In the entries below, how many lines contain "agent"? Answer with the number and nothing else.

_AVAILABLE DATA_:

>>>

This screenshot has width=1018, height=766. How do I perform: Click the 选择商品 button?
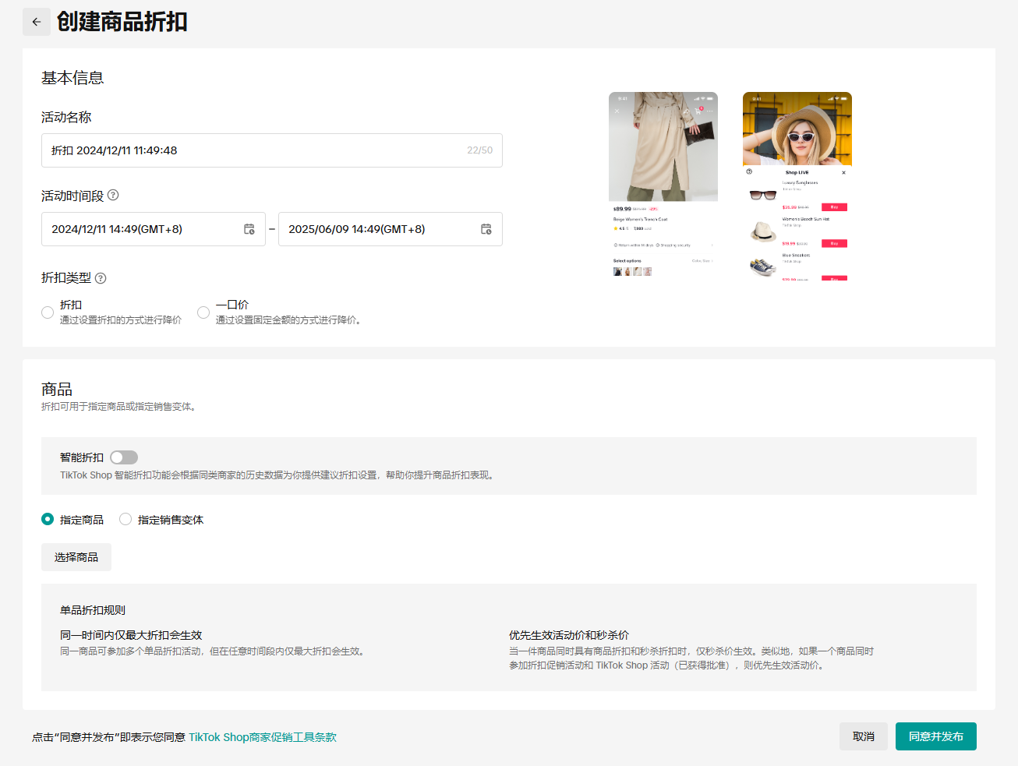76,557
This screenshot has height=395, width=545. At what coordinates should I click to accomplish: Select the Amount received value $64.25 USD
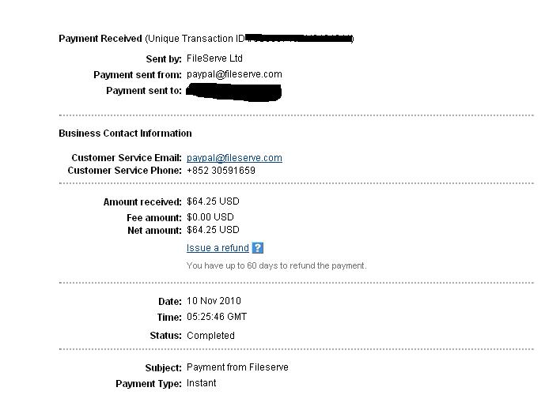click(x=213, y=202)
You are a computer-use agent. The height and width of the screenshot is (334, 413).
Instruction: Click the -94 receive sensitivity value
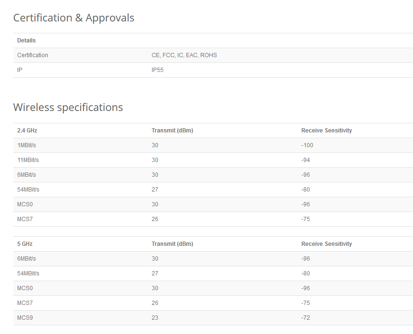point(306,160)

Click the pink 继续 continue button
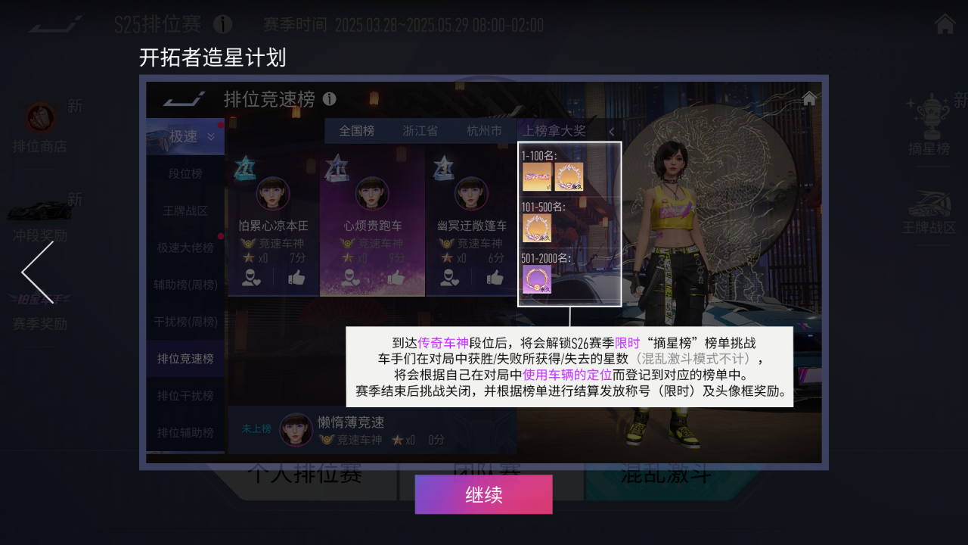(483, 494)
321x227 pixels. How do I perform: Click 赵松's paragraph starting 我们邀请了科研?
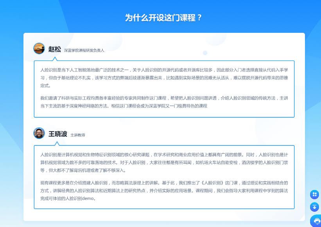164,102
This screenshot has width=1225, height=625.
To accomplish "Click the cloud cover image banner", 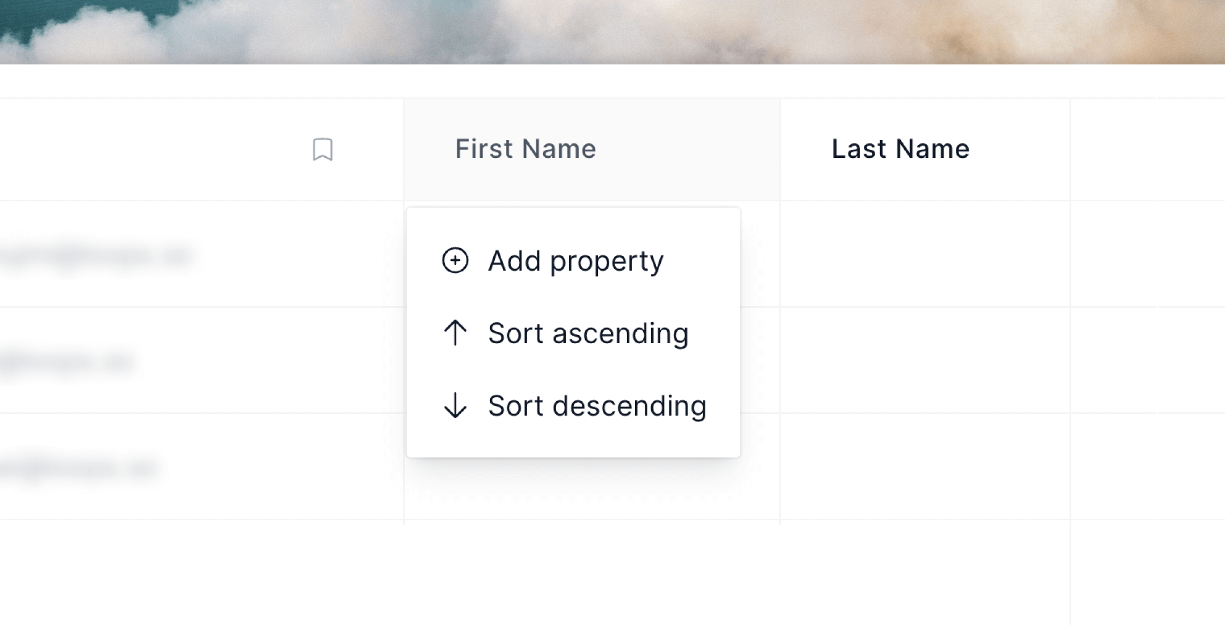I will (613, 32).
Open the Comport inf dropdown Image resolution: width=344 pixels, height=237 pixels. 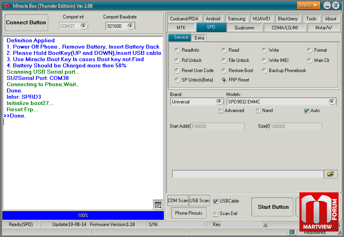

<<<
>>>

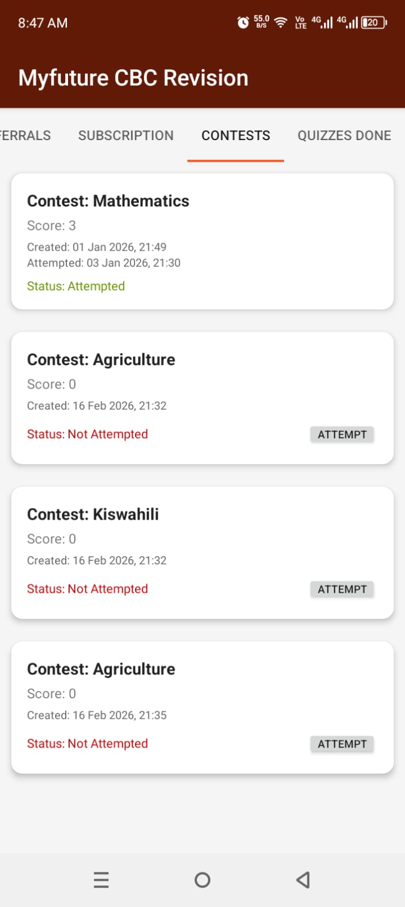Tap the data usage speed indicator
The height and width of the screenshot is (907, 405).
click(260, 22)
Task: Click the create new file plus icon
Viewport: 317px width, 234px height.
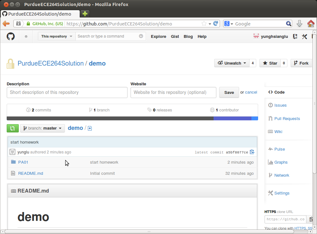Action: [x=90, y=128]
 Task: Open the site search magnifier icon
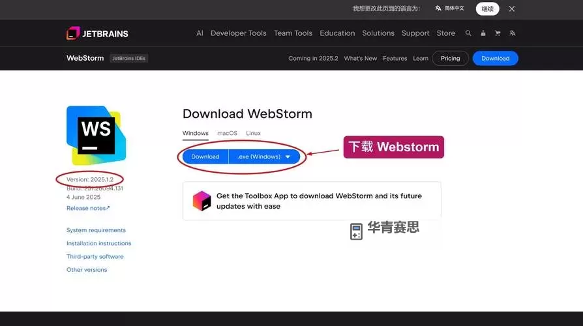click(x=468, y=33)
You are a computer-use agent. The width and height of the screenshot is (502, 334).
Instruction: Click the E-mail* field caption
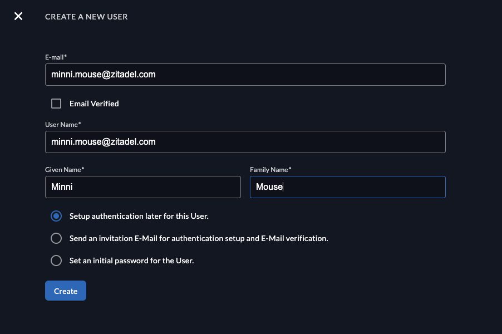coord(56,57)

<<<
>>>

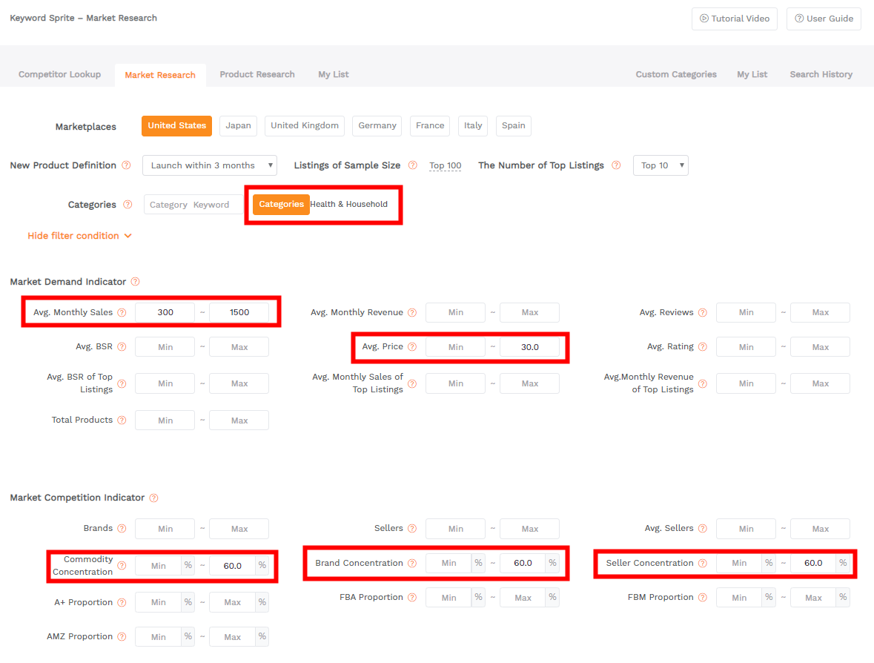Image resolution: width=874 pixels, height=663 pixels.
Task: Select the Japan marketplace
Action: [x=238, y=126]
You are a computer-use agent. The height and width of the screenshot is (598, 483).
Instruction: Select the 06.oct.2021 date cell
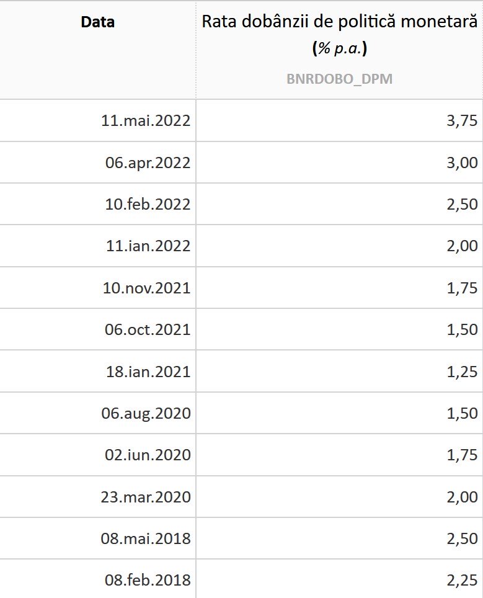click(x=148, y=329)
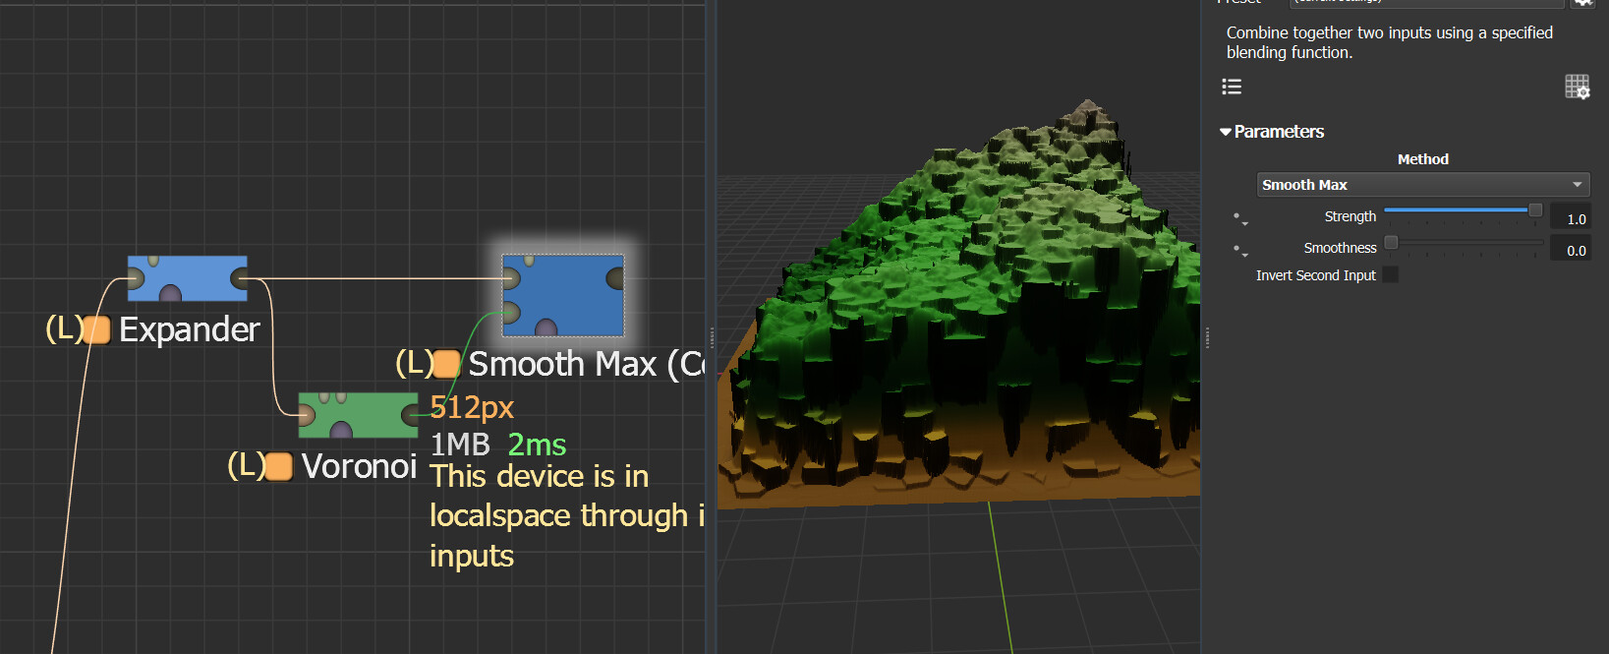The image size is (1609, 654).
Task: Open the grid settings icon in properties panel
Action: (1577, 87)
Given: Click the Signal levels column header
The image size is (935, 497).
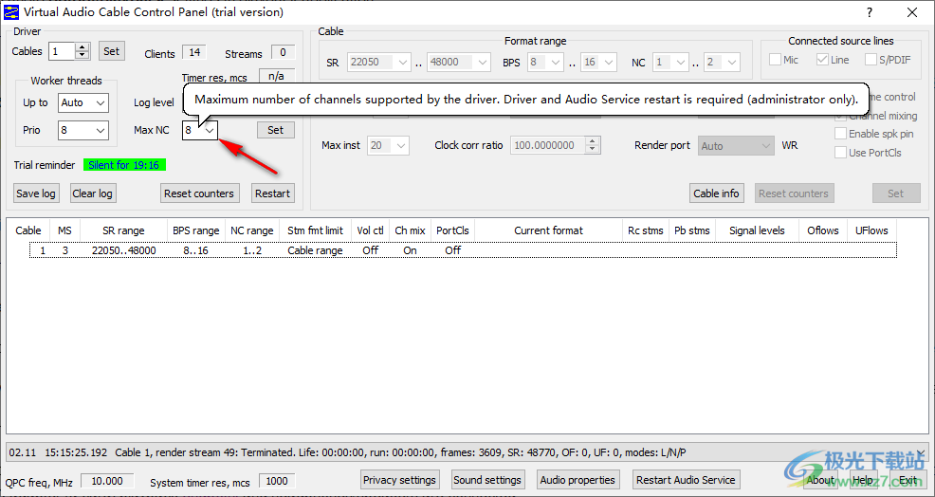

<<<

_ANSWER TO THIS TASK_:
3